The likelihood of finding autoantibodies associated with beta cell autoimmunity was 25% lower in the whey-based hydrolyzed formula group, and 61% lower in the insulin-free whey-based formula when compared with the cow’s milk formula group.
This study brings to the fore a serious problem associated with drinking the milk of another species. The protein composition within cow’s milk — particularly the beta-casein A1 molecule — is radically different than that found within human breast milk, and even the traditional universal foster milk, goat’s milk. Casein, is a disulfide-bonded, exceedingly hard to digest (for mammals with only one stomach, unlike ruminants which have many) protein that is literally the ingredient that gives Elmer’s glue its gluey consistency (Ever wonder why Elmer the cow is on the front of the bottle?). Humans invented dairy culturing, in part, to harnish the power of “beneficial” bacteria in breaking down the proteins in milk that we are ourselves are not genetically equipped to degrade, e.g. yogurt, kefir.

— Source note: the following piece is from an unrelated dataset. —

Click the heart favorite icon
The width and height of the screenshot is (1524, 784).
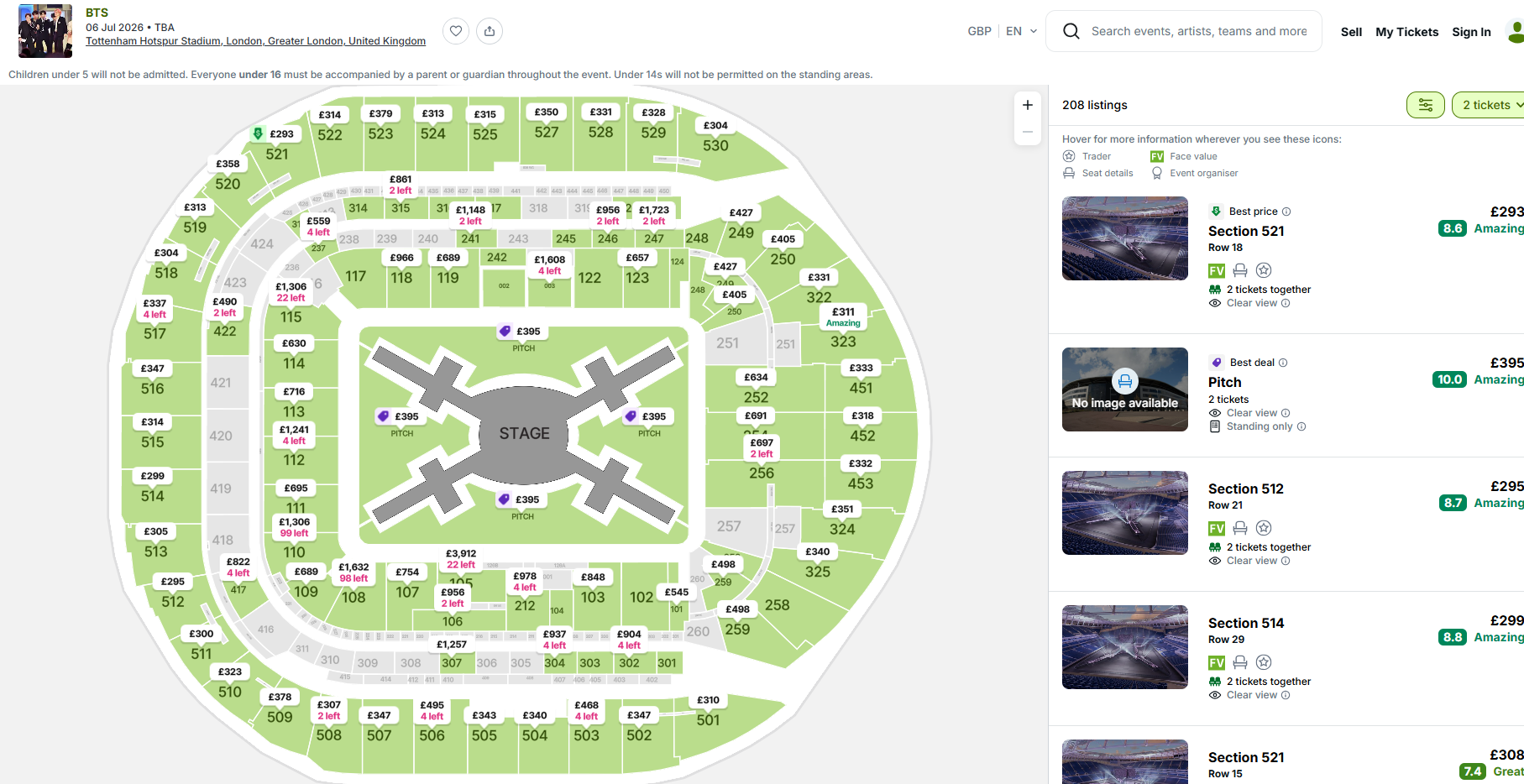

This is also true for lactose, the milk sugar we cannot break down beyond infancy (unless we have a rare, European genetic mutation that confers the ability later into life); we elect the help of Lactobacillus species of bacteria who got their name by breaking down lactose with their bacterial enzyme lactase into lactic acid. The consumption of a food designed for another species (and even for that species only during early development as a calf), will usually have some unintended, adverse effects; the question is: do the benefits outweigh the risks? And if there are risks, is it worth consuming that food when other readily available and nutritious alternatives exist, such as hemp milk, flax milk and coconut milk, to name but a few options on the market?
It is known that cow’s milk proteins such as beta casein A1 may be responsible for causing the human body to lose self-tolerance and form auto-antibodies to a number of self-structures relevant to type 1 diabetes, but this latest study indicates that the presence of bovine insulin may also play a part in stimulating cross-reactivity to our own insulin-producing beta cells, adding a bit more complexity into the picture and underscoring how it is important to respect the profound differences in physiology and biological needs pertaining between species.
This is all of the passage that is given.